• Tarefas do exercício
(a) Quais características do jogo são mencionadas no texto sobre a ludicidade?
(b) Reproduza fielmente a parte do texto sobre a ludicidade que começa pelas palavras "caminhada e do" e termina em "a este passo.".
(c) Prossiga com o texto sobre a ludicidade a partir da última frase apresentada.

• Bloco de texto
Este é um trabalho que se constitui a partir da perspectiva do jogo, com todas as

características de imprevisibilidade, incerteza e envolvimento que o jogo possui, tanto em sua

metodologia, quanto em seu produto final. Consideramos que somos jogadores; deixamo-nos

conduzir pela ludicidade para não perdermos de vista o nosso objeto e sua riqueza.

Não prometemos conclusões definitivas, queremos, antes de tudo, refletir sobre uma

realidade que está posta, mas que também é passível de mudanças a partir das discussões que

propomos. E quantos mais discordarem das idéias propostas melhor, mais teremos atingido o

nosso objetivo de deixar-nos conduzir pela ludicidade – o caminho se faz caminhando. Então,

com este trabalho, colocamo-nos a caminho, aceitando os percalços, tropeços e desafios da

caminhada e do próprio caminho. Muitas vezes, o caminho pareceu não dar em nada, mas aí

veio o olhar para trás e a descoberta de quanto foi bom caminhar este caminho, a este passo.

• Material fornecido
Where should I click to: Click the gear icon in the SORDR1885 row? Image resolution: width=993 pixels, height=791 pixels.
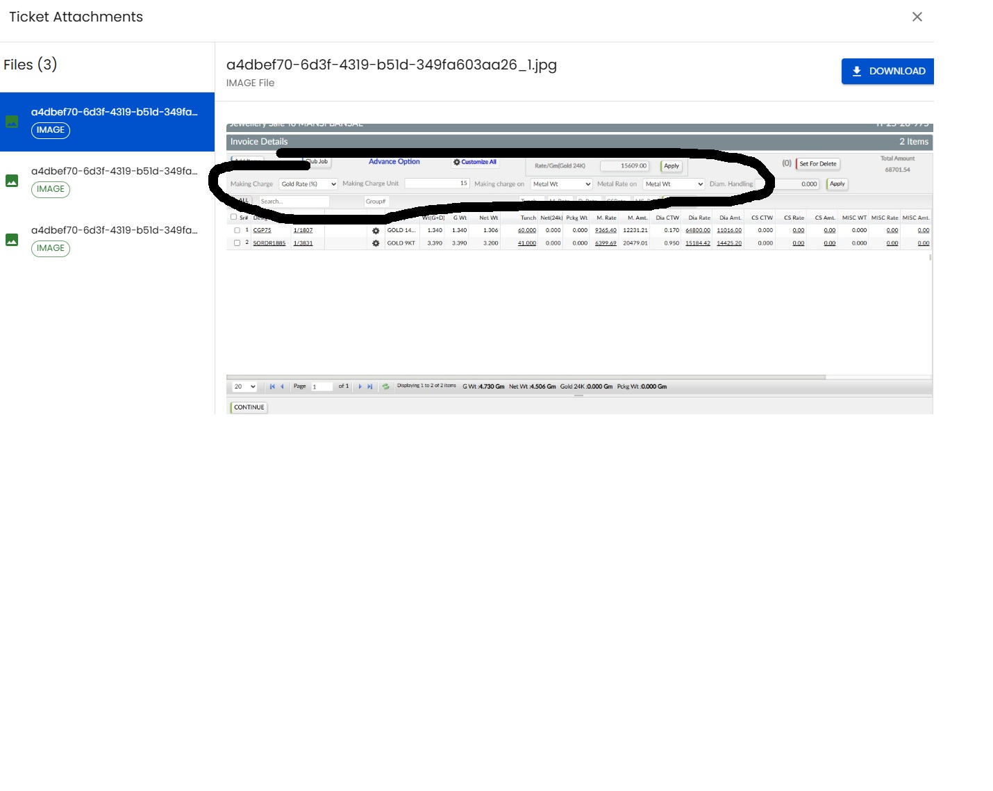point(376,243)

• Respostas do exercício
(a) As características mencionadas são imprevisibilidade, incerteza e envolvimento.

(b)
caminhada e do próprio caminho. Muitas vezes, o caminho pareceu não dar em nada, mas aí

veio o olhar para trás e a descoberta de quanto foi bom caminhar este caminho, a este passo.

(c)
Passos que, por vezes, foram lentos e deixaram de existir em alguns momentos, para depois se

tornarem uma corrida sôfrega, muitas vezes, sem rumo. Mas como também o caminhar é

cíclico, retomada a passada, reconstruído o caminho, aqui estamos nós. Na continuidade de

um caminhar que se inicia com a nossa formação de magistério e de professora de Educação

Física. Tem continuidade como professora de séries iniciais e professora de Educação Física

para crianças de Educação Infantil e Séries Iniciais do Ensino Fundamental e também para

alunos do curso de magistério. É com esta bagagem, com esta história em construção que nos

lançamos no desafio de prosseguir na caminhada, de tentar novos caminhos a passos mais

largos.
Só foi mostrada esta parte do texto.